Set down, without any change, the part of the material that opens with the line containing "Políticas de uso (217, 2164)" and closes with the last line of the material.

[Stored entries]

--- start ---

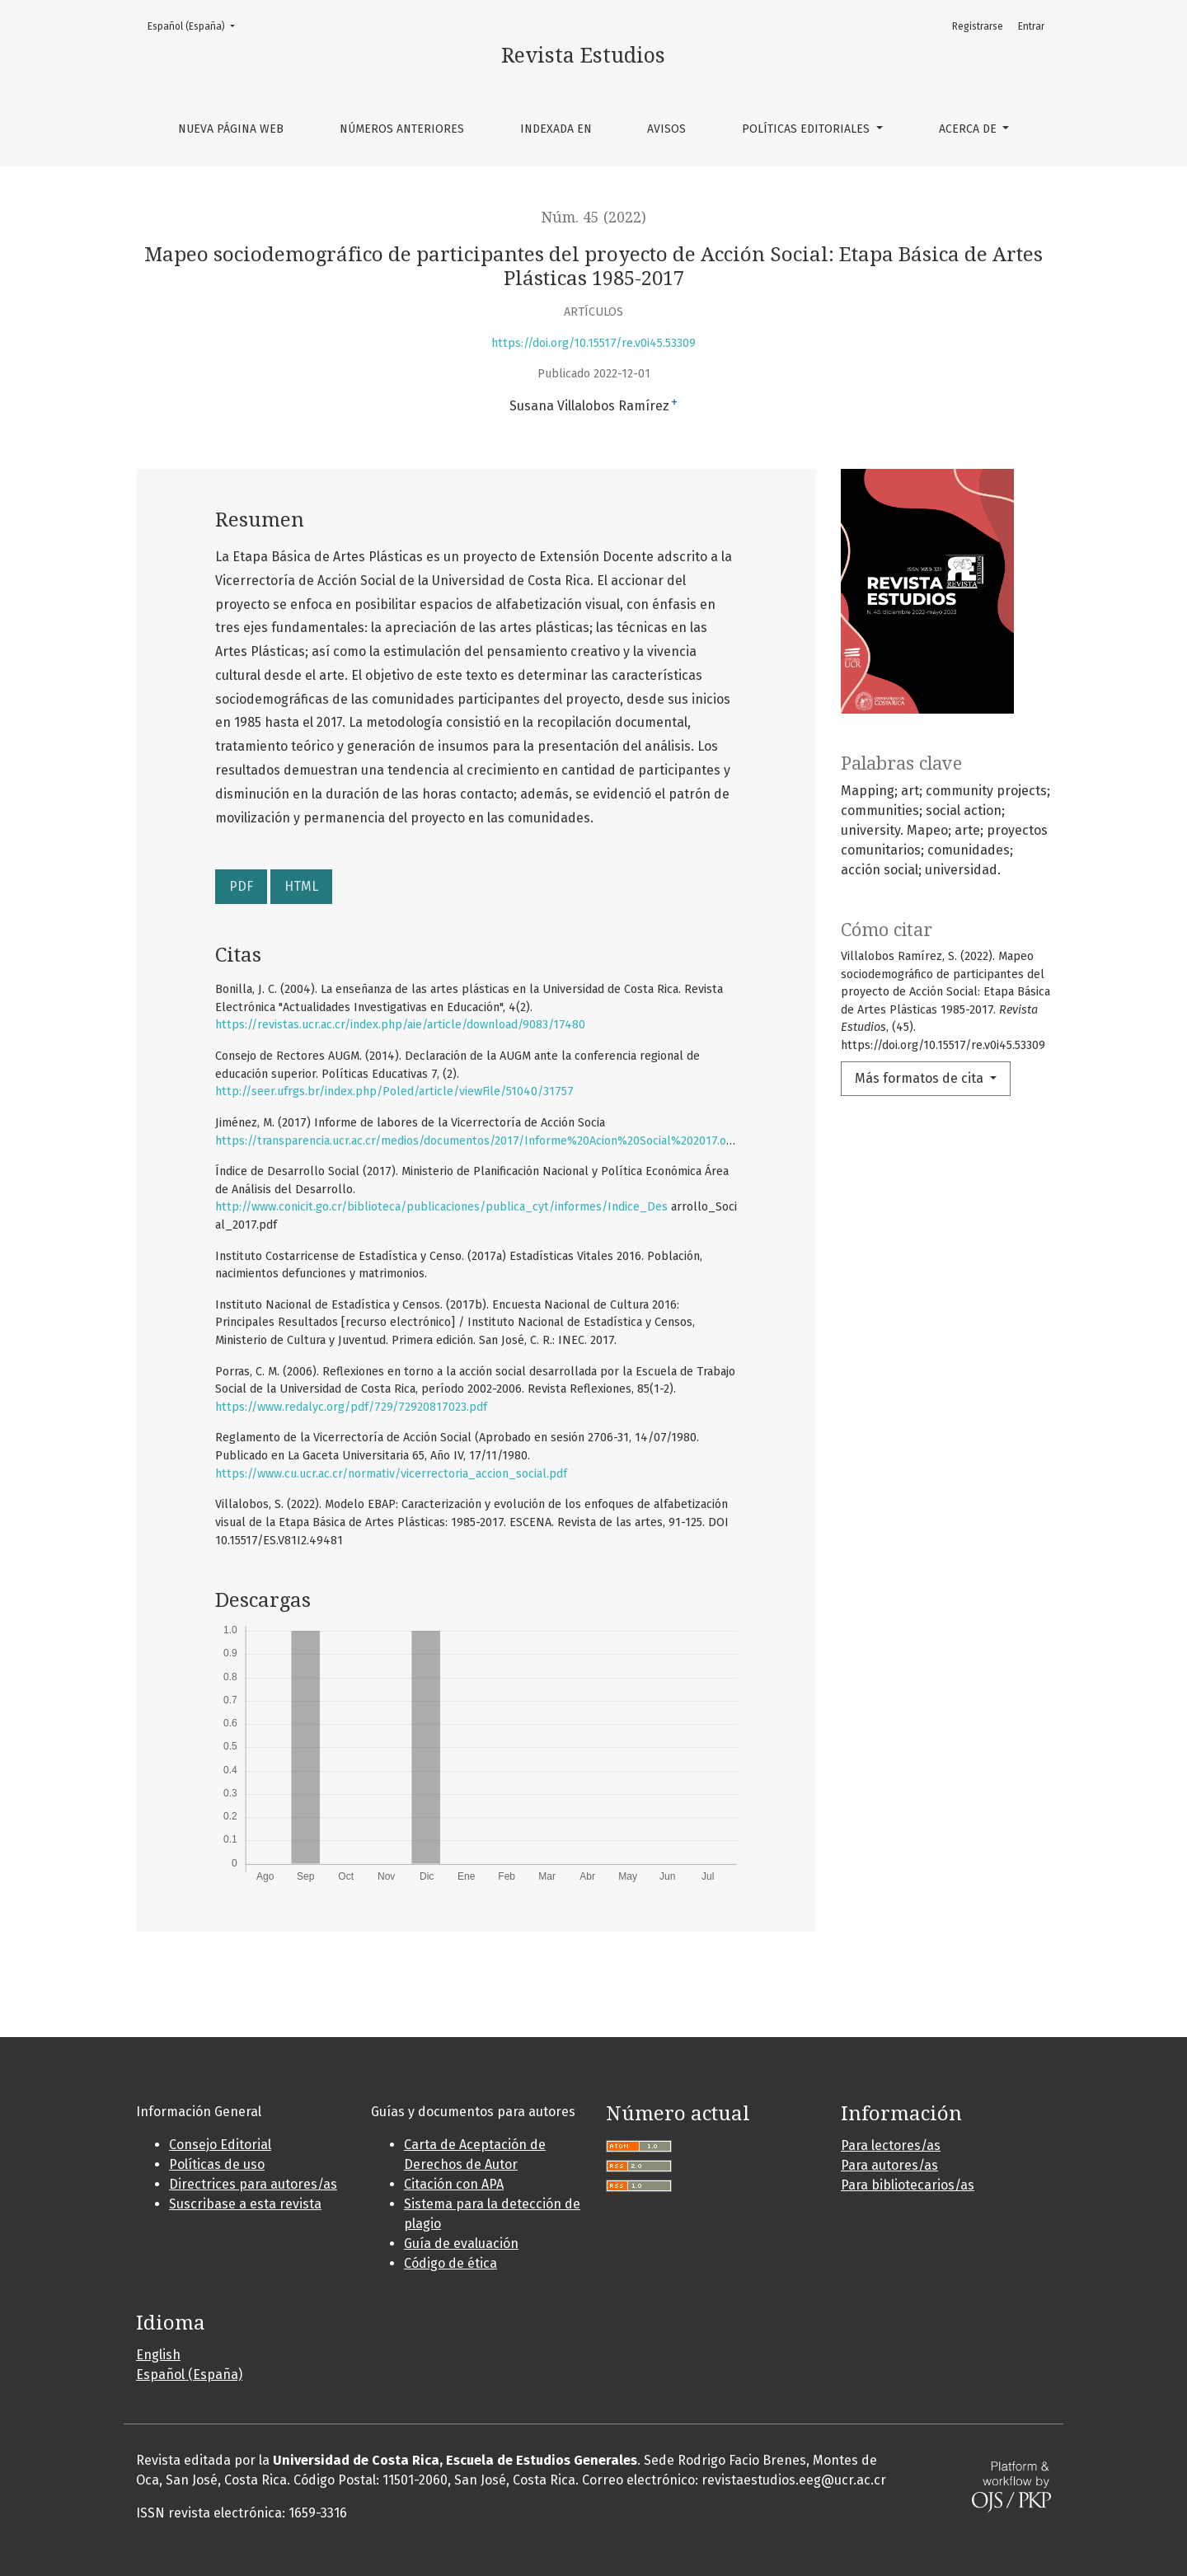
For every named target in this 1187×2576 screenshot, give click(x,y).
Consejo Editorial (220, 2144)
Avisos (666, 129)
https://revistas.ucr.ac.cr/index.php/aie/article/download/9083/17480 (400, 1025)
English (158, 2355)
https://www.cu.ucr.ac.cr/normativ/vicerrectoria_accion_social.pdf (391, 1474)
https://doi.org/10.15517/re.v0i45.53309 (593, 343)
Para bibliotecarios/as (907, 2185)
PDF (241, 886)
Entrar (1031, 26)
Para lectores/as (891, 2145)
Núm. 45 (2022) (594, 217)
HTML (301, 886)
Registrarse (977, 26)
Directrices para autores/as (253, 2184)
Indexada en (556, 129)
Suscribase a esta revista (245, 2204)
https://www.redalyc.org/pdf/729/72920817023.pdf (351, 1407)
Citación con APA (454, 2184)
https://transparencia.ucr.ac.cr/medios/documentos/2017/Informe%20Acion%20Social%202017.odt (476, 1141)
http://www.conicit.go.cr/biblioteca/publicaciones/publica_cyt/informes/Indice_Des (441, 1207)
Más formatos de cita (921, 1078)
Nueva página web (231, 129)
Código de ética (450, 2263)
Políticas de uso (217, 2164)
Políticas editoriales (807, 129)
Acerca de (969, 129)
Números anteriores (402, 129)
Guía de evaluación (461, 2243)
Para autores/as (889, 2165)
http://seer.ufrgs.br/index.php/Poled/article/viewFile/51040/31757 (394, 1091)
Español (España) (196, 25)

--- end ---

- _Solution to this problem_:
Políticas de uso (217, 2164)
Políticas editoriales (807, 129)
Acerca de (969, 129)
Números anteriores (402, 129)
Guía de evaluación (461, 2243)
Para autores/as (889, 2165)
http://seer.ufrgs.br/index.php/Poled/article/viewFile/51040/31757 (394, 1091)
Español (España) (196, 25)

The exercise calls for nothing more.